Comparison of MobileNetV3-Small and EfficientNetV2-Small for Low-Resolution X-ray Image Classification
DOI:
https://doi.org/10.35314/7j5twc37Keywords:
MobileNetV3-Small, EfficientNetV2-Small, Low-Resolution X-Ray Images, ChestMNISTAbstract
Lung diseases are a global health concern that require accurate and efficient automated diagnostic systems, particularly in healthcare facilities with limited resources. This study evaluates the performance and computational efficiency of two lightweight convolutional neural network architectures, namely MobileNetV3-Small and EfficientNetV2-Small, on the multi-label classification task of low-resolution ChestMNIST chest X-ray images. Experiments were conducted across eight testing scenarios with and without light spatial data augmentation. The evaluation encompassed predictive performance using accuracy and Area Under the Curve (AUC-ROC) metrics, as well as computational efficiency based on the number of parameters, FLOPs, model size, training time, and inference time. Results indicated that although both models achieved high accuracy (0.93–0.95), MobileNetV3-Small consistently produced higher and more stable AUC-ROC values compared to EfficientNetV2-Small, while being significantly more computationally efficient.

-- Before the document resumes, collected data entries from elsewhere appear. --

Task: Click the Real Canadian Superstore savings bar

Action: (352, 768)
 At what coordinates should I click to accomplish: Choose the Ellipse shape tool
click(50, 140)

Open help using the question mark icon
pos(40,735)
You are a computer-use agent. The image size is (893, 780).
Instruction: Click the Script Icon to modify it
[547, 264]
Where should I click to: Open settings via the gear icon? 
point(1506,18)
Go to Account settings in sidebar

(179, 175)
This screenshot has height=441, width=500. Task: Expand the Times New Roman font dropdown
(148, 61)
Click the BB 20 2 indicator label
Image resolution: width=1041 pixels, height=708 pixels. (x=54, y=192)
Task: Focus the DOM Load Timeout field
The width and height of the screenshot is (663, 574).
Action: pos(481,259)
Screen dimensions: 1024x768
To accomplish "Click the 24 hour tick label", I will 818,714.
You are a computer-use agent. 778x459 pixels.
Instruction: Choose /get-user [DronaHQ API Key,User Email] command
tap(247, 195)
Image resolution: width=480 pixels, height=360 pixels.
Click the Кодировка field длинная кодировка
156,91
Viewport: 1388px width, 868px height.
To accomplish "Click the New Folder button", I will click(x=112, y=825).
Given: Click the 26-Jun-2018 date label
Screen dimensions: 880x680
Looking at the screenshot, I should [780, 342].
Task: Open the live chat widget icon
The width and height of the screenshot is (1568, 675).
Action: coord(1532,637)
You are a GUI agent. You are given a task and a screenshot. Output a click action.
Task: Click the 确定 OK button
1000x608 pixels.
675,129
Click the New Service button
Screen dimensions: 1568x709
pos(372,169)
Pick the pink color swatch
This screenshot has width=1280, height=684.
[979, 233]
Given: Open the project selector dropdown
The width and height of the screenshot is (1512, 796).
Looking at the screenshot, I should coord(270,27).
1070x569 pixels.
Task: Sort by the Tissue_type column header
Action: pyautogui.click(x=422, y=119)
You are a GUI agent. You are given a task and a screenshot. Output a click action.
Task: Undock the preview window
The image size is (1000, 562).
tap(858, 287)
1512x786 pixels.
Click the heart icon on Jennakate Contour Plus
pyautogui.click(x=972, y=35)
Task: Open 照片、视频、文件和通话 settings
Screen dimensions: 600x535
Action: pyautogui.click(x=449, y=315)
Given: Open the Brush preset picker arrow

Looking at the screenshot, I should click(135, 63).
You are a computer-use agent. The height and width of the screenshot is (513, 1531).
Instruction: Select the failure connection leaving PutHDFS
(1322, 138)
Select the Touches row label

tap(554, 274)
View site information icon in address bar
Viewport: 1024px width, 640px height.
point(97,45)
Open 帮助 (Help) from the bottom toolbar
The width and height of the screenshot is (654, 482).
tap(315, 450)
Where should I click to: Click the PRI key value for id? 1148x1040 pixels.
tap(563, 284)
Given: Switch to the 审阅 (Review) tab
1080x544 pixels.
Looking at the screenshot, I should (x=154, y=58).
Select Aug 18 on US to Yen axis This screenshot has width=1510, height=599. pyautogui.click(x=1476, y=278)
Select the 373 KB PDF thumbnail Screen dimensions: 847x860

Moreover, the application of light spatial data augmentation on low-resolution datasets such as ChestMNIST did not provide consistent performance improvements and instead increased training costs, indicating the limited effectiveness of simple geometric variations when spatial information in the images is highly constrained. These findings provide insight that, in low-resolution medical image multi-label classification, the suitability of an efficient CNN architecture design has a greater impact on overall performance than increasing model complexity or applying light spatial augmentation.